According to RHS the appropiate name should nwadays be Myrmecatavola Frances Fox. However, I like the older name better... 

Really glowing flowers. The form could be better...






Picture of the whole plant.


----------



## BlazingAugust (Jan 4, 2012)

Wow!!! Those are some bright flowers! With the Schom parent, it doesn't surprise me that the tepals are are twisted like that.


----------



## tenman (Jan 4, 2012)

Very lovely. Mine just seems to sit there, never doing well. Can you tell us how you grow yours?


----------



## Lycaste53 (Jan 4, 2012)

that´s a beauty!
Best regards, Gina


----------



## NYEric (Jan 4, 2012)

Thanks for sharing.


----------



## Lanmark (Jan 4, 2012)

I like it very much!


----------



## SlipperFan (Jan 4, 2012)

Great color and wonderful lip!


----------



## W. Beetus (Jan 4, 2012)

Amazing pattern and color!


----------



## cnycharles (Jan 5, 2012)

very interesting!


----------



## JeanLux (Jan 5, 2012)

That's really a lovely outcome of *Brassocattleya Polka Dot *( a very complex one with nodosa, a lot of dowiana, then mossiae, warcewicizii, gaskeliana, but also tenebrosa and cinnabarina in its parentage ) with * Myrmecophila tibicinis* !!!! Esp. like that lip!!!! Jean


----------



## Mathias (Jan 5, 2012)

tenman said:


> Very lovely.
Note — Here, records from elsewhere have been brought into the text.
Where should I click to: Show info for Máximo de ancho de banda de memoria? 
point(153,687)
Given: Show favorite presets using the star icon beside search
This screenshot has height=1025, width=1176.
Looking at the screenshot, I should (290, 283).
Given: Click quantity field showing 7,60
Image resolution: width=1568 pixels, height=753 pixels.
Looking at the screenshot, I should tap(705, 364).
Mine just seems to sit there, never doing well. Can you tell us how you grow yours?



Thanks! I should say that this is the first time I have flowered his plant so it could be pure luck!  I have had flowering sheaths on the last three growths but this was the first time I got a spike. I think It just had to be big enough to grow the spike. 
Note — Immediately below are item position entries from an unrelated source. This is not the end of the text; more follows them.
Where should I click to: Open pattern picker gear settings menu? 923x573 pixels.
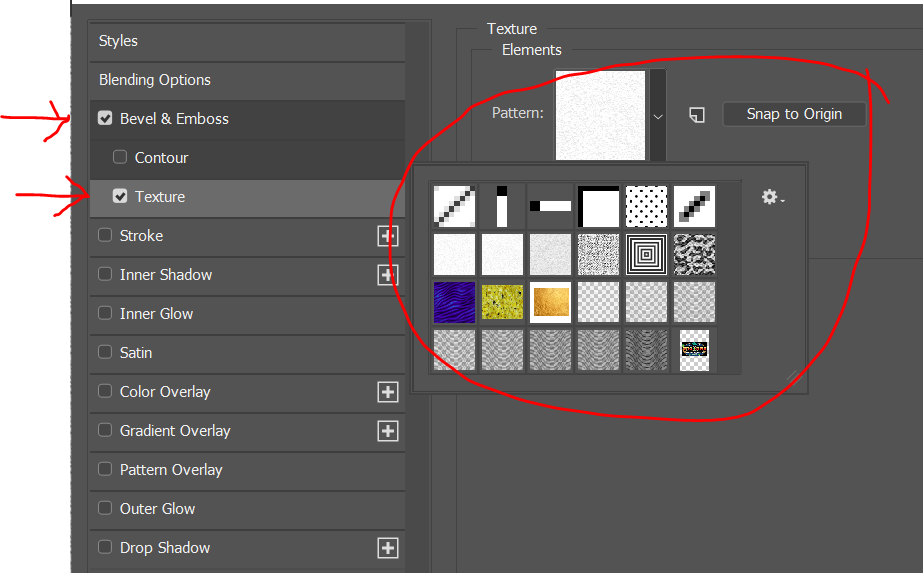[x=772, y=198]
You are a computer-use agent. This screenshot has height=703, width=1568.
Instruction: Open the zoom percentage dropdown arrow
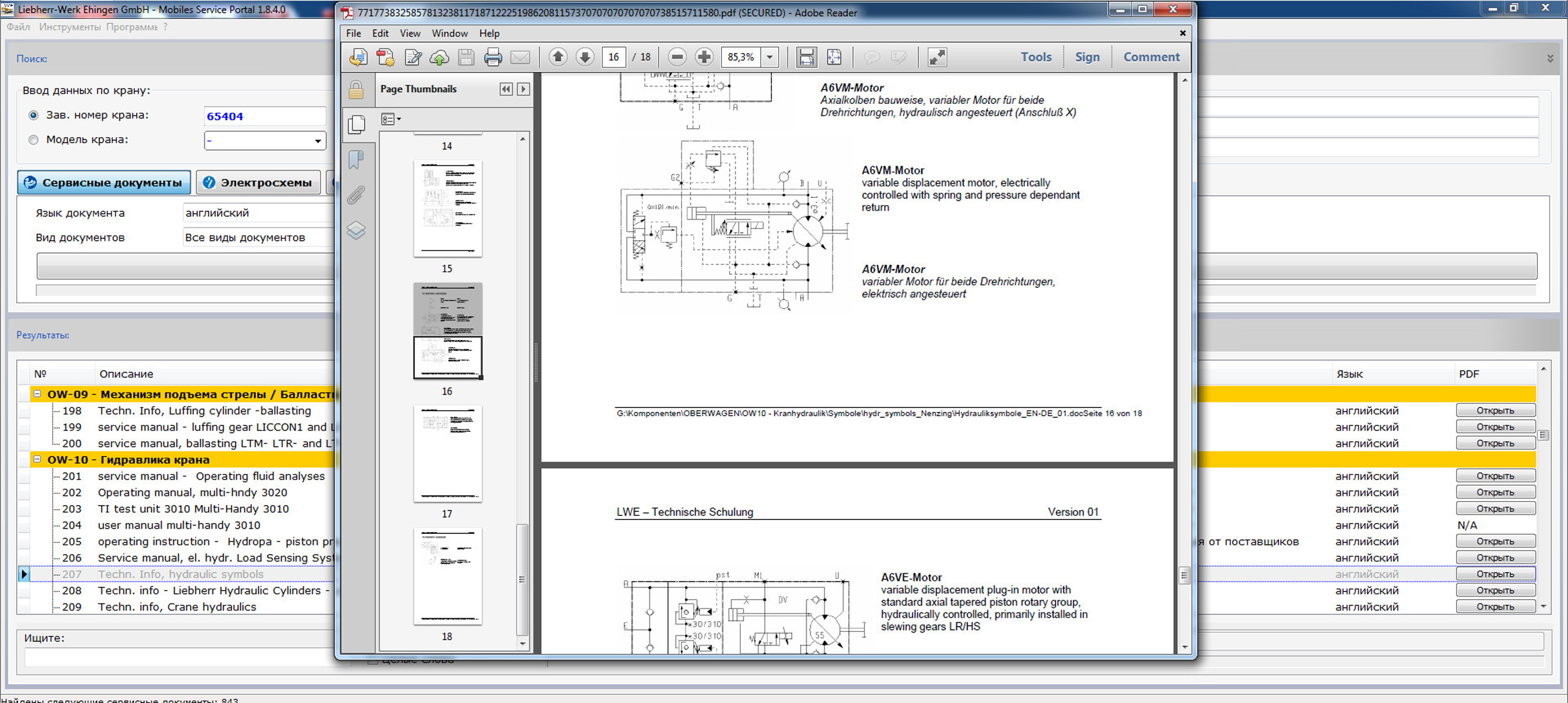(x=770, y=58)
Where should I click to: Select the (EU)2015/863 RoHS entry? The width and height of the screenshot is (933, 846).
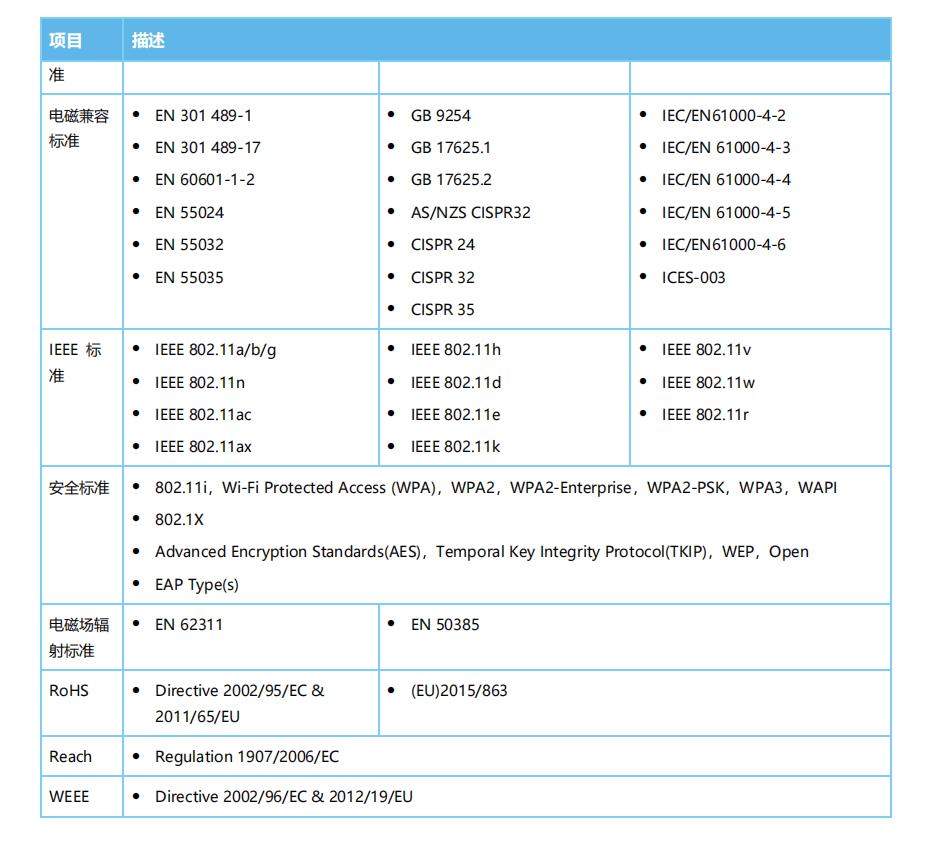tap(459, 690)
The plant is in a bark/chc mix in a 12 cm pot. Watered with RO-water and a low dose of an organic fertilizer. Watered when almost dry when in growth. A drier rest. As much light as possible in my growing conditions (south-facing window with a very thin white fabric between). Leaves get fresh green in color, at one point almost yellowish. Below a 150W MH lamp during winter when the sun is almost absent.


----------



## Erythrone (Jan 5, 2012)

A beauty!


----------



## Paph_LdyMacBeth (Jan 5, 2012)

Those are some really fantastic colours!


----------



## paphioboy (Jan 7, 2012)

Gorgeous blooms... I totally need that in my collection...


----------